American women on the soccer and basketball teams may be the most likely to make a statement that breaks IOC rules. They have proven themselves to be bold, empathetic, determined and empowered. The soccer team knelt during the national anthem until earlier this year. They also are among the most dominant teams in the world. If they win gold, take collective action on the medal stand and then get expelled, the absurdity of the punishment would call even more attention to the righteousness of their cause.
Imboden said the IOC is interpreting Rule 50 to fight recent athlete empowerment. “The IOC is directly reacting to what’s going on, even though they want to pretend that they’re not changing anything,” he said. “And they’re reacting strongly by saying they don’t want us to have a voice. And that’s because of their sponsorships. That’s because of the money that’s at stake. And that’s because they don’t see us as people. They see us as workers, as people who just show up and we’re supposed to do what we’re told and wear what we’re told to wear. It’s very interesting to see how little the experience really belongs to you, as an Olympian, when it comes down to the IOC rules.” So much about race, politics and protest has changed since the 2016 Rio de Janeiro Games. So many athletes have gained a greater understanding of their influence, and of their responsibility to use their extraordinary physical gifts to help others. American athletes in particular command the world’s attention, because they hold the most powerful nation on earth accountable while demonstrating the freedom that is the source of American power.

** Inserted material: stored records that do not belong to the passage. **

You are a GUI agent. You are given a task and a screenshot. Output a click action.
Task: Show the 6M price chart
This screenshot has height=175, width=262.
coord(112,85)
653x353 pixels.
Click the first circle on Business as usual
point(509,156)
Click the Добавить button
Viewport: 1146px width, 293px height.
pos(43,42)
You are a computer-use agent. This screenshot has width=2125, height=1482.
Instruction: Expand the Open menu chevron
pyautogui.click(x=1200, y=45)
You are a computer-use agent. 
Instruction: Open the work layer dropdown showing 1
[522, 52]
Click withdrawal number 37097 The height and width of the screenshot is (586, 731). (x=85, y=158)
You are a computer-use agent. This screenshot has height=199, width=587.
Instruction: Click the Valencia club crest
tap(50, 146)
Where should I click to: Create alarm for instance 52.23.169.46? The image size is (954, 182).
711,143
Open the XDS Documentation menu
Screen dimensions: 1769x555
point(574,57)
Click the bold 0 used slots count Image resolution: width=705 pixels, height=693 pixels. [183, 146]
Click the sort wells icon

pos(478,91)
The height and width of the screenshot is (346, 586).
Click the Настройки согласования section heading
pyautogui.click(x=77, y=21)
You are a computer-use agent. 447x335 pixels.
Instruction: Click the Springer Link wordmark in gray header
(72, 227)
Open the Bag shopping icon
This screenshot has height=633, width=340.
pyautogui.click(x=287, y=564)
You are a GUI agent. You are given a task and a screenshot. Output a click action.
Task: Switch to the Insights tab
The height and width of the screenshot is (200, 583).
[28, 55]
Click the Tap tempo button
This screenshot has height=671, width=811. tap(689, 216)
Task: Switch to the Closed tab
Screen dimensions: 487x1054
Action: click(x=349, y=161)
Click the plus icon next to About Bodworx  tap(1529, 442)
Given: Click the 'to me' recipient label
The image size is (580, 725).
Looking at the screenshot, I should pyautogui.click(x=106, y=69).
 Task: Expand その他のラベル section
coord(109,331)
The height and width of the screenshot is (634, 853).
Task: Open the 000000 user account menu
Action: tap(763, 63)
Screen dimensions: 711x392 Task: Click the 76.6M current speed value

The Olympic Movement aspires to be more than a chase for individual and national glory. For an athlete to reserve space for protest, for helping others, as they reach the Olympic pinnacle is actually one of the highest expressions of the Olympic philosophy of life – an ideal that “places sport at the service of humanity,” expressed through actions that link sports, culture and education.
“Express yourself,” Carlos advised the 2020 Olympians. “If you feel that you love yourself, that you love your humanity, express yourself. Be dignified in what you do, and have a solid understanding so you can express the why, where and what of your demonstration.”
I wanted to ask the IOC if Smith and Carlos were on the right side of history, but the press office declined to provide an interview, instead referring me to a statement allowing athletes to express themselves during interviews or before the start of competition. I wanted to know if the IOC now recognizes that Smith and Carlos raised their fists for human rights, educating the world about sacrifice and the true meaning of equality.
Fifty-three years later, will the IOC again be the villain?